Deploy Workshop Resources

You now deploy the pipelines, job, dashboards, metric view, and app used in the labs.

Step 4 - Deploy Resources (UI Method - Recommended)

The recommended approach is to deploy using the Databricks UI.

In the left sidebar, select Deployments.
Select the Deploy button.
When prompted for a target environment, select dev.
Confirm the deployment and wait 1-2 minutes for provisioning to complete.

Step 4 (Alternative) - Deploy Resources (CLI Method)

If you prefer to use the Web Terminal:

Navigate to the folder icon
Open lab/00-setup/02_deploy_lab.ipynb
If a dialog appears about opening the IPYNB, select Open as notebook.
Connect the notebook to Serverless compute.
Click on the Environment icon on the right side bar (slider icon, second from the bottom).
Update the environment to at least Environment V2 (recommended: V4):
Then click Apply.
Click on the Terminal Icon in the bottom right of the right side panel
In the Web Terminal, copy and run the deployment commands shown in the notebook. Use right click > copy, right click > paste.

It will take 2-5 minutes for the deployment to complete.

Note

The notebook displays the exact commands you should run, including any environment-specific parameters.

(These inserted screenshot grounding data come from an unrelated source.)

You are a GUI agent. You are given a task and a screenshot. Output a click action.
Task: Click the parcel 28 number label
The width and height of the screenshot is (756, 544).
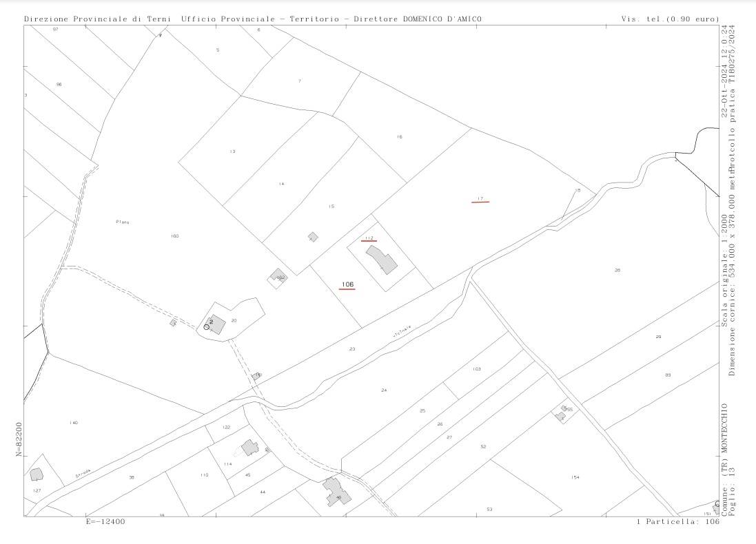click(x=617, y=270)
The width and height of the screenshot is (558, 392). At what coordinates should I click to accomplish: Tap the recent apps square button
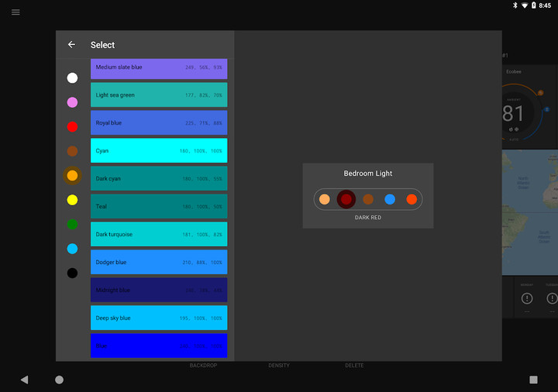coord(533,380)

What the Deployment Creates

The deployment (CLI or UI) creates:

Lakeflow Pipeline: [dev your_name] wanderbricks_lab_etl
Orchestration Job: [dev your_name] wanderbricks_lab_job
AI/BI Dashboard: [dev your_name] Wanderbricks Bookings Dashboard
Metric View: wanderbricks_bookings_metrics
Databricks App: wanderbricks-booking-app

===

Run the Workshop Job

You will now run the orchestrated job that builds all tables and metric views.

Step 5 - Run the Lakeflow Orchestration Job

In the left sidebar, select Jobs & Pipelines.
Locate the job with a name similar to:

[dev your_name] wanderbricks_lab_job
Select the job name to open it.
In the top-right corner, select Run now.

The job contains two main tasks:

Pipeline full refresh (3-4 minutes)
- Triggers the Lakeflow pipeline for a full refresh
- Builds dimension tables and fact table from scratch
- Ensures a clean, consistent state
Metric view creation (about 1 minute)
- Creates wanderbricks_bookings_metrics for BI and Genie

[!Hint]
While the job runs, you can select individual tasks to open their run details and review progress or logs.

===

Databricks App - Start and Deploy

You will now make sure the Wanderbricks app is running and deployed.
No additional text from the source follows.